- by Graham Holton
- The Guardian
- Issue #2061
Photo: Adam – Pixabay.
On 29th June Alexander Voltz of Sky News attacked the Palaszczuk government for wanting to change the name of Brisbane and its main streets to Meanjin and other indigenous names. Meanjin is a Yuggera word describing the area surrounding the Brisbane River. “According to 4BC,” writes Voltz, “Premier Annastacia Palaszczuk is ‘working behind the scenes’ with both Greens and First Nations stakeholders on plans to enact the name change in time for the 2032 Olympics.”
Pauline Hanson, the leader of One Nation, weighed in saying that it was a “possibility.” Voltz accused the Labor government of Queensland of alienating Australians by instigating the indigenisation of the state in the run up to The Voice referendum. The Premier labelled the claims “absolute nonsense.” It was all “fake” news.
Underlying the whole furphy was the unstated assumption that white Australians are the only real Australians, and that the only possible reason for using the Indigenous name for an Australian city had to be hatred of Brisbane’s “proud” history. That’s Sky News in a nutshell: making things up, racism, and no shame. When the rumour was quashed, rather than apologising for an untruth, Voltz simply wrote about how horrible the imaginary far-left name-changers were. In the Sky News world, if you’re wrong, you can just talk about what would have happened if you’d been right.
Wes Mountain warned in The Conversation in 2021 that Sky News was supporting the far right in Australia.

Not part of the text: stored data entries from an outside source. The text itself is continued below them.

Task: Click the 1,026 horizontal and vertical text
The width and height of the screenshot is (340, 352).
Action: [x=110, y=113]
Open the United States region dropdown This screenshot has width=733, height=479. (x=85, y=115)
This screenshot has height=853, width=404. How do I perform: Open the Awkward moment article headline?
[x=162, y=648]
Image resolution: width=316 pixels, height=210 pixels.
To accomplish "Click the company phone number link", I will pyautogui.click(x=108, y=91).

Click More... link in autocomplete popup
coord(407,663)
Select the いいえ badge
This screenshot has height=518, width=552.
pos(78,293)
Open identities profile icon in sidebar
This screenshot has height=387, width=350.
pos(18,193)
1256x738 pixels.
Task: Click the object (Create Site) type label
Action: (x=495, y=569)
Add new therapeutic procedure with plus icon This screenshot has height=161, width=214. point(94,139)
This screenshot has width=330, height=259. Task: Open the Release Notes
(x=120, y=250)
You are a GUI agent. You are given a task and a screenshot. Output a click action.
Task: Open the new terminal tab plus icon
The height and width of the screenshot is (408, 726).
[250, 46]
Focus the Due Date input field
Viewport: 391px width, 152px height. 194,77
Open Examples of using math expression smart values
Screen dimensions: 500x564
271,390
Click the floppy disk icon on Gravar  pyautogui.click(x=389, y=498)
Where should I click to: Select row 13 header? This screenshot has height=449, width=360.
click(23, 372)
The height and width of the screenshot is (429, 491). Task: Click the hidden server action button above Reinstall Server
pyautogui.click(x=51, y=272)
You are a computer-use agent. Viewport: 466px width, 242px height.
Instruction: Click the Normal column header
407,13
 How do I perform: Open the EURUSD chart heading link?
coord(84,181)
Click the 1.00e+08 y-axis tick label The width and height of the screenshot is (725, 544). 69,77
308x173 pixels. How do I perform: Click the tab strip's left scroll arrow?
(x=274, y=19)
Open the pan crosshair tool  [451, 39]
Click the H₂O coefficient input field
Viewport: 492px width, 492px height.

He quoted Kevin Rudd’s observation that Sky News Australia is following the template set by Murdoch’s Fox News in the United States, to radicalise Australian politics.
One danger sign was “the unconstrained peddling of extreme right-wing propaganda, lies, disinformation, crude distortion of fact and baseless assertions.” It is how the far-right media manufactures public opinion, through a system of passionate disinformation.
Sky News has been owned by News Corp Australia since December 2016. In 2017, Denis Muller noted that Sky News was moving towards “right-leaning punditry” in prime time. Four years later Muller wrote in The Conversation that it now followed “extreme right-wing propaganda.”
In August 2018, Sky News was heavily criticised for interviewing the leader of the far-right Neo-Nazi organisation, United Patriots Front, on The Adam Giles Show. The man openly expressed his admiration for Adolf Hitler and boasted about manipulating women “using violence and terror.” After the interview aired, Sky News commentator, former Labor Party minister Craig Emerson, resigned in protest. Following the Christchurch mosque shootings, in March 2019, Sky News Australia was temporarily removed from Sky New Zealand’s satellite platform, because of how the channel covered the massacre.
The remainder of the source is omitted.